CDU-Generalsekretär Carsten Linnemann dringt auf Verschärfungen beim Bürgergeld und der Grundsicherung. Es könne nicht sein, dass Menschen mit Haftbefehl oder jene, die Unterhaltszahlungen nicht nachkämen, weiter Bürgergeld bekommen würden, sagte er der „Bild“-Zeitung. „Das kann nicht sein. Jeder, der einen Haftbefehl hat in Deutschland, darf keinen Cent Bürgergeld bekommen“, erklärte er weiter.

Bürgermeister aus dem Ruhrgebiet würden sich regelmäßig bei Linnemann melden. „Die sagen: ,Macht bitte was! Wir haben einen Zuzug in die Sozialsysteme.“

Es könne auch nicht sein, dass Menschen aus Südosteuropa nach Deutschland kämen, dort lediglich für „ein paar Wochen“ arbeiteten, dann nicht mehr – und nach fünf Jahren Bürgergeld gezahlt bekämen. Das sei nicht „Sinn der europäischen Migrationspolitik“. Er sagte: „Es ging immer um Binnenmigration in den Arbeitsmarkt, nicht in die Sozialsysteme.“ Bei seinen Beispielen bezog sich Linnemann vor allem auf das Ruhrgebiet.

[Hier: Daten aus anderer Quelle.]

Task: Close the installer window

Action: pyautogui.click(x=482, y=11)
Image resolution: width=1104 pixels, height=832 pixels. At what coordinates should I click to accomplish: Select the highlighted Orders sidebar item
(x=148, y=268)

Die Folge dieser Probleme sei auch die hohe Zustimmung für die AfD. „Es kann auch nicht sein, dass Menschen aus Rumänien und Bulgarien nach Deutschland kommen, nur wenige Stunden arbeiten, sich den Rest aufstocken lassen und darüber hinaus schwarzarbeiten.“

Positiv hob Linnemann hervor, dass mit der ersten Stufe der Grundsicherungs-Reform bereits ein wichtiger Schritt gemacht worden sei, um Sanktionen und Terminpflichten durchzusetzen. Es brauche jedoch weitere Schritte, um das Vertrauen in die soziale Gerechtigkeit wiederherzustellen. Die Aufgabe der Politik sei es, auf Missstände zu reagieren: „Und das mache ich.“

Expertengremium soll an Digitalisierung arbeiten

Der Missbrauch von Sozialleistungen wird oftmals auch durch fehlende Digitalisierung bedingt. Ein neues Expertengremium soll in den kommenden eineinhalb Jahren die Digitalisierung im großen Bereich der Arbeits- und Sozialverwaltung in Deutschland vorantreiben. „Ziel ist ein Sozialstaat, der schneller hilft und einfacher funktioniert“, heißt es dazu in einer gemeinsamen Mitteilung der zuständigen Bundesministerien für Digitales und Soziales in Berlin.

Vertreter von Bund, Ländern und kommunalen Spitzenverbänden sollen sich bis Ende 2027 konkret damit beschäftigen, wie die Verwaltungssysteme modernisiert und der Datenaustausch zwischen den Behörden verbessert werden kann.